The State of Indiana by and on the relation of its Attorney-General brought this action to enjoin appellants from taking sand and gravel out of the bed of Lake Michigan within the boundaries of this state.
*441The questions presented by the record arise out of the overruling of appellant’s separate demurrer for want of facts to the substituted complaint, hereinafter referred to as the complaint.
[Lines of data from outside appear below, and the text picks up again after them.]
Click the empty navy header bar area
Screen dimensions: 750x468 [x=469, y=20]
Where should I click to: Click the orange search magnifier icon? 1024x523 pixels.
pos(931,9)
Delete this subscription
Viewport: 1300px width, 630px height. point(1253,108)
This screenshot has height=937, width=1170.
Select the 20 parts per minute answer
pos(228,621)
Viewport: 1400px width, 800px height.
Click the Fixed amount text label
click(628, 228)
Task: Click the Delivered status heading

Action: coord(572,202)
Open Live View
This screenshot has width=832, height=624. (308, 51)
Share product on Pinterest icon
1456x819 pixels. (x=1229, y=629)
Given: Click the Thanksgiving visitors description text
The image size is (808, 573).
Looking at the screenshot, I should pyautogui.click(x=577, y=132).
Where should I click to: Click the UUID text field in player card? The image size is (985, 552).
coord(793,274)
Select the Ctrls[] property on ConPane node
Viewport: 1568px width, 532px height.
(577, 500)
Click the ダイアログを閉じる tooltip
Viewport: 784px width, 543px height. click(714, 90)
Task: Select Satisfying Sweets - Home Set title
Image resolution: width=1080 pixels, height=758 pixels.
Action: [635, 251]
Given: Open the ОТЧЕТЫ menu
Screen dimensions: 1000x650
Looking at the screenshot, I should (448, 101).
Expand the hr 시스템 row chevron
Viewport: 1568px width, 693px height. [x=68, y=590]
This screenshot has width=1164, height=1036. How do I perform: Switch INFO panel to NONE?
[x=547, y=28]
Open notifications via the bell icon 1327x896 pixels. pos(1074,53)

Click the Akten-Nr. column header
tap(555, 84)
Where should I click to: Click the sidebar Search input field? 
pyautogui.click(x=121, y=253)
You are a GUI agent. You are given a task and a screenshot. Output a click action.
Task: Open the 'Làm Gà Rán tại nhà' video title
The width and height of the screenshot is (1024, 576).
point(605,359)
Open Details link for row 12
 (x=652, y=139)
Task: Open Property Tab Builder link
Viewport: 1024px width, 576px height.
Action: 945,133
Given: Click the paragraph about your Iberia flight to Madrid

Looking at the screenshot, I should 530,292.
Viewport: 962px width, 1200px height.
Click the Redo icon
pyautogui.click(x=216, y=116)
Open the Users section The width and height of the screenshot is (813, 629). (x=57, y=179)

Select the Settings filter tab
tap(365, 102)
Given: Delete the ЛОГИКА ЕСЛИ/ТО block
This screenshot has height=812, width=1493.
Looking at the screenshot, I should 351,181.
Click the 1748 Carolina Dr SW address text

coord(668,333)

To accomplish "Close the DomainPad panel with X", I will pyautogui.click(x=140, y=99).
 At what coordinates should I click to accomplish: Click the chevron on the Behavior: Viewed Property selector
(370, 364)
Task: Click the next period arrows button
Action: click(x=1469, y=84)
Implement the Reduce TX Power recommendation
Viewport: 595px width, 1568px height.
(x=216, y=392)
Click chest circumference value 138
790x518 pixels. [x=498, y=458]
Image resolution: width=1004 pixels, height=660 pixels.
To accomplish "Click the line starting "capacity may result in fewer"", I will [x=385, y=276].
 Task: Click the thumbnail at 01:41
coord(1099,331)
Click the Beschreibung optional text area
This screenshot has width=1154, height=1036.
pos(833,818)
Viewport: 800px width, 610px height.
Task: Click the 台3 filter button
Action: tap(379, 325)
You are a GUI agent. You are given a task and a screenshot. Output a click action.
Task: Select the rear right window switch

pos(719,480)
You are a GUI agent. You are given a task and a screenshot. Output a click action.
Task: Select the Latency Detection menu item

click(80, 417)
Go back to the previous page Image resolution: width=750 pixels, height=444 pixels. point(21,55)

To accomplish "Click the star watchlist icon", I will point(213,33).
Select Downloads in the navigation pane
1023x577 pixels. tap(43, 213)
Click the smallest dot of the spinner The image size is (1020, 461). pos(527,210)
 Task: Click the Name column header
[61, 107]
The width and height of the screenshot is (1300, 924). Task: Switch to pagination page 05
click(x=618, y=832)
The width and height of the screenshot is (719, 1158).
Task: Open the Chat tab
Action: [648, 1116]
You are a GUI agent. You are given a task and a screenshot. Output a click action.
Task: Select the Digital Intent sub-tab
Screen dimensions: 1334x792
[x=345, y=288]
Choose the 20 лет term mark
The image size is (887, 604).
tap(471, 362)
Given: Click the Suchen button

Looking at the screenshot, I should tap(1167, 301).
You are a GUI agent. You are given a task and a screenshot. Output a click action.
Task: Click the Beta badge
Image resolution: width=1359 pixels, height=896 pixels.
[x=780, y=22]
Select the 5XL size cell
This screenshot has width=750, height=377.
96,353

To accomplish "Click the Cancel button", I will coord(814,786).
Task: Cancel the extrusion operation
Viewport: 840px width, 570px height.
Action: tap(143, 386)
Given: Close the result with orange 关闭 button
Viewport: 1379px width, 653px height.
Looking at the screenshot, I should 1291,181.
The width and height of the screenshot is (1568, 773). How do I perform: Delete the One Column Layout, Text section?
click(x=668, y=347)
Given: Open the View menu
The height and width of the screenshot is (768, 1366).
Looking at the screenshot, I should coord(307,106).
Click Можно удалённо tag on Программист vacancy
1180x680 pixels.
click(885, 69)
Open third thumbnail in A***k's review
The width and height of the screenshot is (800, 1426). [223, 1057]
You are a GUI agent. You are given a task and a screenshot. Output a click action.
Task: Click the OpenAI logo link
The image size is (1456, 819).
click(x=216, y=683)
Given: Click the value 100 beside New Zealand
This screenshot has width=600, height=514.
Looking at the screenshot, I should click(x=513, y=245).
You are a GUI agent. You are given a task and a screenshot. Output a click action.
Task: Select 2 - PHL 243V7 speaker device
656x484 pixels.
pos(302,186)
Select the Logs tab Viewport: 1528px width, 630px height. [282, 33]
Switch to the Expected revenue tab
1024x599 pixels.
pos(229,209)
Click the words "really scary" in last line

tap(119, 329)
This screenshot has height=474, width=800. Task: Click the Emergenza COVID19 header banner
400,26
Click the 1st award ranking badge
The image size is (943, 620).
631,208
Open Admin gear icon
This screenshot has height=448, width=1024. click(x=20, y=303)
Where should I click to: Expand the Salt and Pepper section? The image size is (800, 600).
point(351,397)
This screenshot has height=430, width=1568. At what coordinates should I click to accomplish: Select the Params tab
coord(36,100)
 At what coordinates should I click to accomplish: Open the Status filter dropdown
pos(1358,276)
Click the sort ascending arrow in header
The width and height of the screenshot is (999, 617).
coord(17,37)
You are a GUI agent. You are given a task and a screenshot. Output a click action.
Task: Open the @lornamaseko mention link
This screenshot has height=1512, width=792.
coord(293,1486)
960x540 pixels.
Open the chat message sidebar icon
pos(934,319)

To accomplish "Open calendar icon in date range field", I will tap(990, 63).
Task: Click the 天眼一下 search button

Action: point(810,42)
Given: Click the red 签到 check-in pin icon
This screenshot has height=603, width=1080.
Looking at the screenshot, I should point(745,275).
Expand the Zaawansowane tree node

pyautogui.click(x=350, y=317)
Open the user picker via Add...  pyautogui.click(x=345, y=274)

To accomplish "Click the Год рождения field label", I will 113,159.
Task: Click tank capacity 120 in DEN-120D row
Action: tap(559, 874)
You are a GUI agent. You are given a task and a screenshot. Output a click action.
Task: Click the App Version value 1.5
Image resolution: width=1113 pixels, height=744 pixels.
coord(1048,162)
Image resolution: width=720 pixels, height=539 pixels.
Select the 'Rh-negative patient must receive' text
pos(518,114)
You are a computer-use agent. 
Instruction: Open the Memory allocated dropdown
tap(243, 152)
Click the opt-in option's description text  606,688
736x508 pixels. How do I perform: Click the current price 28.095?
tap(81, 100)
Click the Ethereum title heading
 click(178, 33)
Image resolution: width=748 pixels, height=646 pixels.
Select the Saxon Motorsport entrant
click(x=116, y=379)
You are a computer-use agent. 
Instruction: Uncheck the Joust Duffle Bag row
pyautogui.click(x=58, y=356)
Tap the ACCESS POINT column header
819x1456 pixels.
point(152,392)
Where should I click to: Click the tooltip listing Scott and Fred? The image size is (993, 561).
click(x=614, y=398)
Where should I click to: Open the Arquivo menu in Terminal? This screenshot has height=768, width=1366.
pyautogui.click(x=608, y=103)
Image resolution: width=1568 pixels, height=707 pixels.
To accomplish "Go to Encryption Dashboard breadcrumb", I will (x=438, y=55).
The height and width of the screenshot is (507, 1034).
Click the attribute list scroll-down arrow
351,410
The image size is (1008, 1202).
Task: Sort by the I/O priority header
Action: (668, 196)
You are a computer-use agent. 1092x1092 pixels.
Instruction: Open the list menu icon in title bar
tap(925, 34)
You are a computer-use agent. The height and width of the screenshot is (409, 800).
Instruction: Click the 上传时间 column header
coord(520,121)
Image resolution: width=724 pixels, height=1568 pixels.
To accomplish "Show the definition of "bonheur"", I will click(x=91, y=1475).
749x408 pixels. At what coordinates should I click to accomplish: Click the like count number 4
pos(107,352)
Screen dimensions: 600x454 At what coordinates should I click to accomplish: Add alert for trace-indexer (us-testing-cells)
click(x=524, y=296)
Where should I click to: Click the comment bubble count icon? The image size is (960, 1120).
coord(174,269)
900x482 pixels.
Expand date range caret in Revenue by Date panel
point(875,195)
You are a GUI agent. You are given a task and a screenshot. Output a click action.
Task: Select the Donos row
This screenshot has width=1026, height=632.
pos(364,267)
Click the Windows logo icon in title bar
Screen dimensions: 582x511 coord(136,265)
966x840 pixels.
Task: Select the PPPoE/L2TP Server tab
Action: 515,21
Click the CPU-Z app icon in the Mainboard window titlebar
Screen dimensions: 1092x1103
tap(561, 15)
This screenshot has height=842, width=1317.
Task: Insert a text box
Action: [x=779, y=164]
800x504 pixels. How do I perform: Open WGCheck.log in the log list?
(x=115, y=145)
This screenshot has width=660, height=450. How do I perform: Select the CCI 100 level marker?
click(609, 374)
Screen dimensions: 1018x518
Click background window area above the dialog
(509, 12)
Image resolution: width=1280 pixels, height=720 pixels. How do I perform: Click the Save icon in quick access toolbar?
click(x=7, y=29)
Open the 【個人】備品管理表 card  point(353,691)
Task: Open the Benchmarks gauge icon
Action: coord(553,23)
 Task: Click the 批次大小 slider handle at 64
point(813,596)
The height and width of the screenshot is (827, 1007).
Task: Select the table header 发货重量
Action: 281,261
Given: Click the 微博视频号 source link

The complaint is long.' The introductory statement reads: “The plaintiff, State of Indiana, by and on the relation of its Attorney-General, Evan Stotsenberg, for substituted complaint complains, ’ ’ etc. Other material facts bearing on the questions presented are in brief as follows: Under the waters of Lake Michigan within the boundaries of this state there are large deposits of sand and gravel, which are valuable in the market. The appellants are foreign corporations domiciled in the State of Illinois. For several years they have been committing daily trespasses on plaintiff’s lands, under the waters of Lake Michigan, by going thereon and severing therefrom the sand and gravel deposits in the bed of the lake. Such sand and gravel as it lay on the bed of the lake was at the time of its removal of the fair market value of three cents a cubic yard. The sand and gravel was removed by the appellants by means- of dredges, loaded in barges and conveyed to the city of Chicago, where it was sold on the market. It is further alleged that appellants will continue to commit daily trespasses upon such lands and continue to take sand and gravel therefrom unless enjoined from so doing; that it is impossible to estimate the damage that will result from such trespasses, and they would result in numerous law suits; that the remedy at law would be inadequate.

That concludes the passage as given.